Y’all know I hate writing anything that’s not a recipe, so let’s get to the main event, shall we?
Spaghetti Squash Bolognese Bake
- 1 spaghetti squash
- 1 tablespoon olive oil
- 1 medium onion, diced
- 3 baby carrots, grated (about 1/4 cup of grated carrot)
- 1 pound ground beef
- 2 teaspoons salt
- 1/2 teaspoon garlic powder
- 1/2 teaspoon onion powder
- 1/2 teaspoon white ground pepper
- 1/2 teaspoon dried oregano
- 1/2 teaspoon dried thyme
- 7-10 basil leaves, chopped
- 2 14-ounce jars canned diced tomatoes
- 2 tablespoons tomato paste
- 1/2 pound Brussels sprouts, ends trimmed and discarded, quartered
- 1/4 cup heavy cream
- 1 cup grated fontina cheese, divided
- 1/3 cup grated fresh parmesan
- Preheat oven to 350 degrees. Microwave spaghetti squash for 2 minutes to soften it. With a sharp, large kitchen knife, carefully cut spaghetti squash lengthwise into halves. Scoop out and discard seeds. Place squash halves face down on a foil lined baking sheet and cook until squash softly indents when you press it, about 40-45 minutes. Remove from heat and let cool. Scrape spaghetti strands out of squash with a fork into a medium mixing bowl, discarding shell. It should yield 2-3 cups.
- Heat olive oil in a large, flat-bottomed sauté pan to medium high heat, until oil is shimmering. Add onion and carrot, and let soften, about 2-4 minutes. Add ground beef, and separate with spatula to bite sized pieces. Cook 5-6 minutes until beef is browned. Drain off excess grease. Add 1 teaspoon of the salt, the garlic powder, onion powder, white pepper, oregano, and thyme, and stir to mix spices with meat. Add chopped fresh basil and stir to soften basil, about 1 minute. Add canned tomatoes and tomato paste, stirring to mix in with meat. Add Brussels sprouts and mix in well. Stir in 1 remaining teaspoon salt. Bring sauce to a boil and then reduce heat to simmer to let sprouts soften, about 12-14 minutes. Remove from heat. Stir in heavy cream.
- Pat dry any excess water from spaghetti squash strands. Fold in spaghetti squash evenly with meat and sprouts. Fold in 1/2 cup of the grated fontina cheese.

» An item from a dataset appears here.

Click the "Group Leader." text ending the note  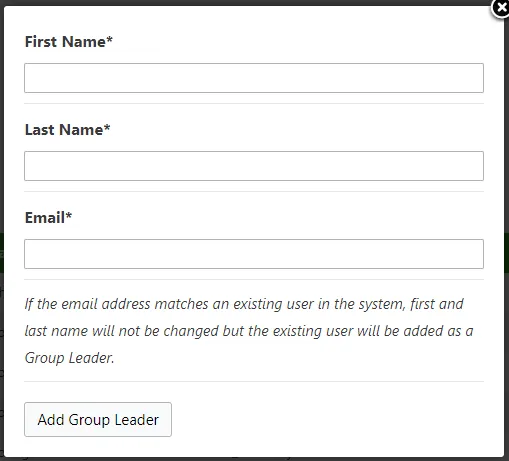pyautogui.click(x=69, y=358)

- Pour contents of pan into a 9x12 casserole pan or Pyrex dish and flatten. Sprinkle remaining 1/2 cup grated fontina and the parmesan on top. Bake in oven 20-30 minutes, or until casserole and cheese are bubbling and starting to brown but not burn. Remove from oven, let stand 5-10 minutes, and serve.
- In place of the canned tomatoes and tomato paste, you can use one jar of Eat Happy Marinara! If you use a jar of pre-made marinara, reduce the salt by a teaspoon.
- Prepare the meat mixture while the spaghetti squash is baking in the oven to minimize overall cook time.
- Make sure the spaghetti squash and the Brussels sprouts get soft enough while cooking. If veggies need more time, that's okay!